#### Problem statement
What is needed is an exact transcription of the line containing "Task: Open the 系统设置 gear icon" and every line after it through the end of the entries below, with no pictures.

#### Input
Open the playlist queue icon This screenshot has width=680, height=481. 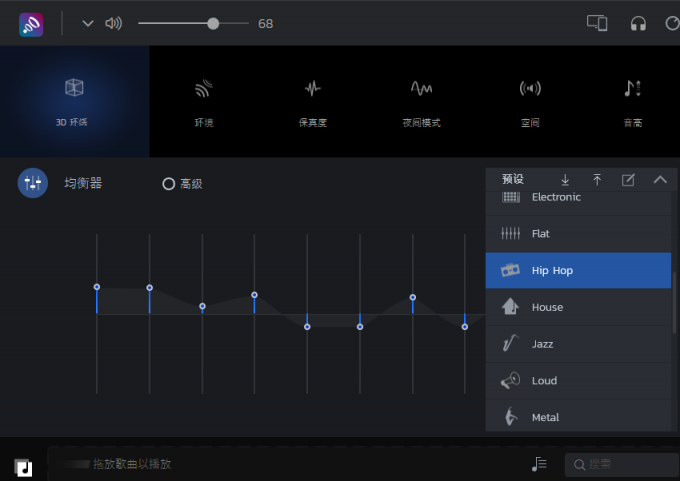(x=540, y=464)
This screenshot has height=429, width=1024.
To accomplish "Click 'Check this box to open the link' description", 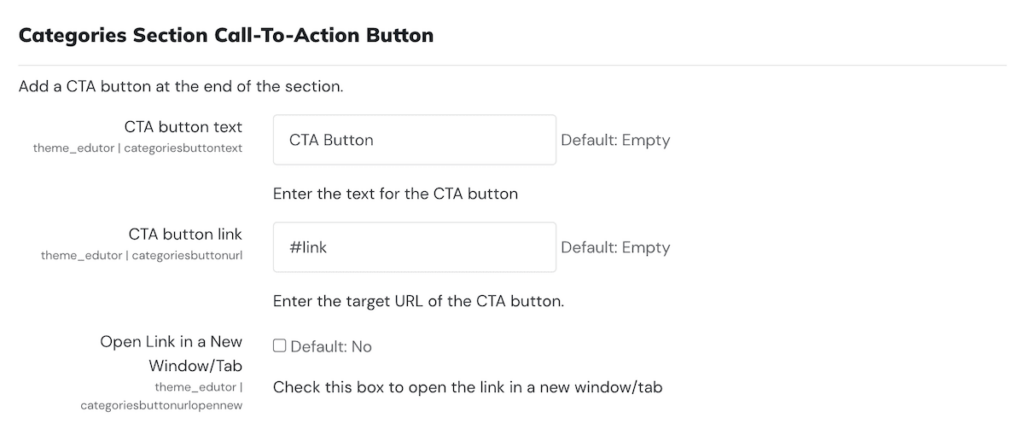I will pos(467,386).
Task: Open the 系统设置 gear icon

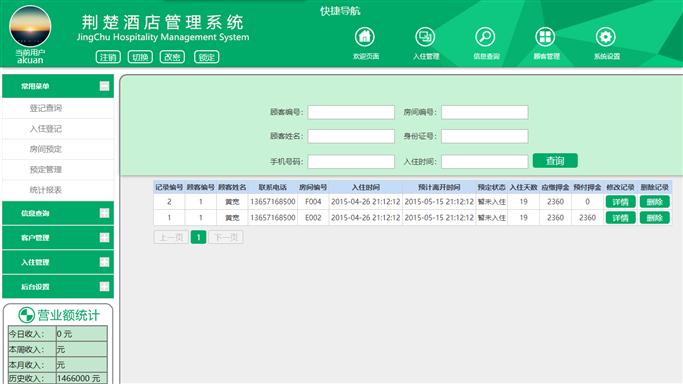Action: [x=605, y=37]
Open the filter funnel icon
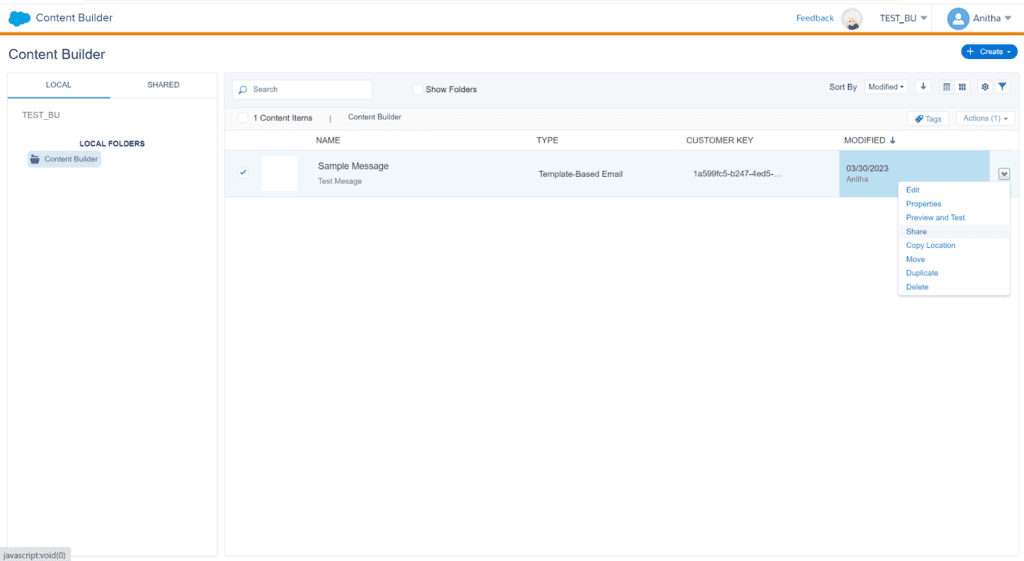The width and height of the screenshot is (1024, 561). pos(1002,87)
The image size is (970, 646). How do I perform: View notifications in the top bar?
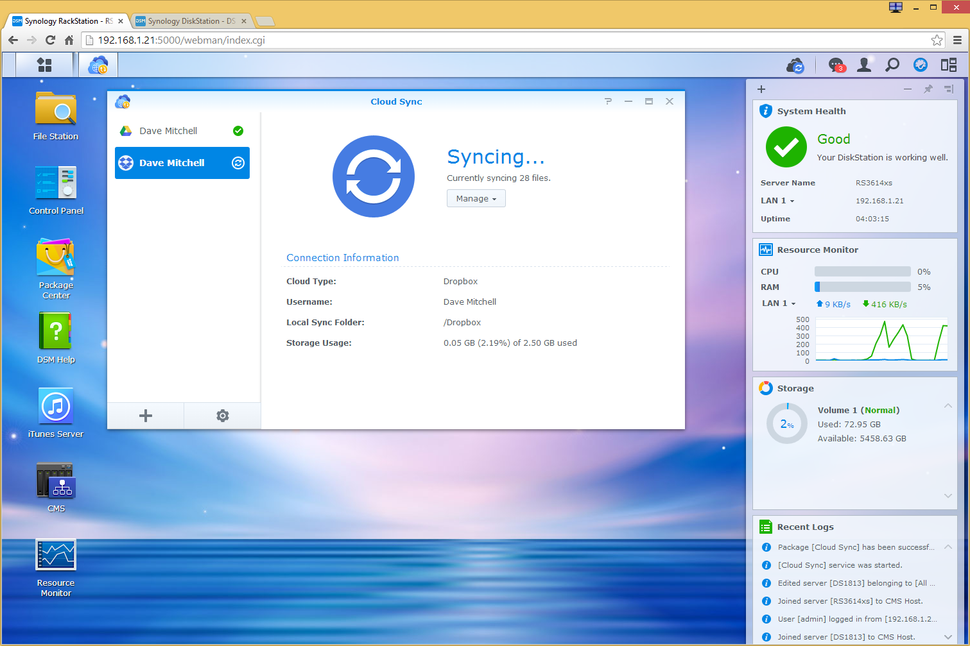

#### Finished task
Task: Open the 系统设置 gear icon

Action: [x=605, y=37]
Open the filter funnel icon
The width and height of the screenshot is (1024, 561). pos(1002,87)
The image size is (970, 646). How do I perform: View notifications in the top bar?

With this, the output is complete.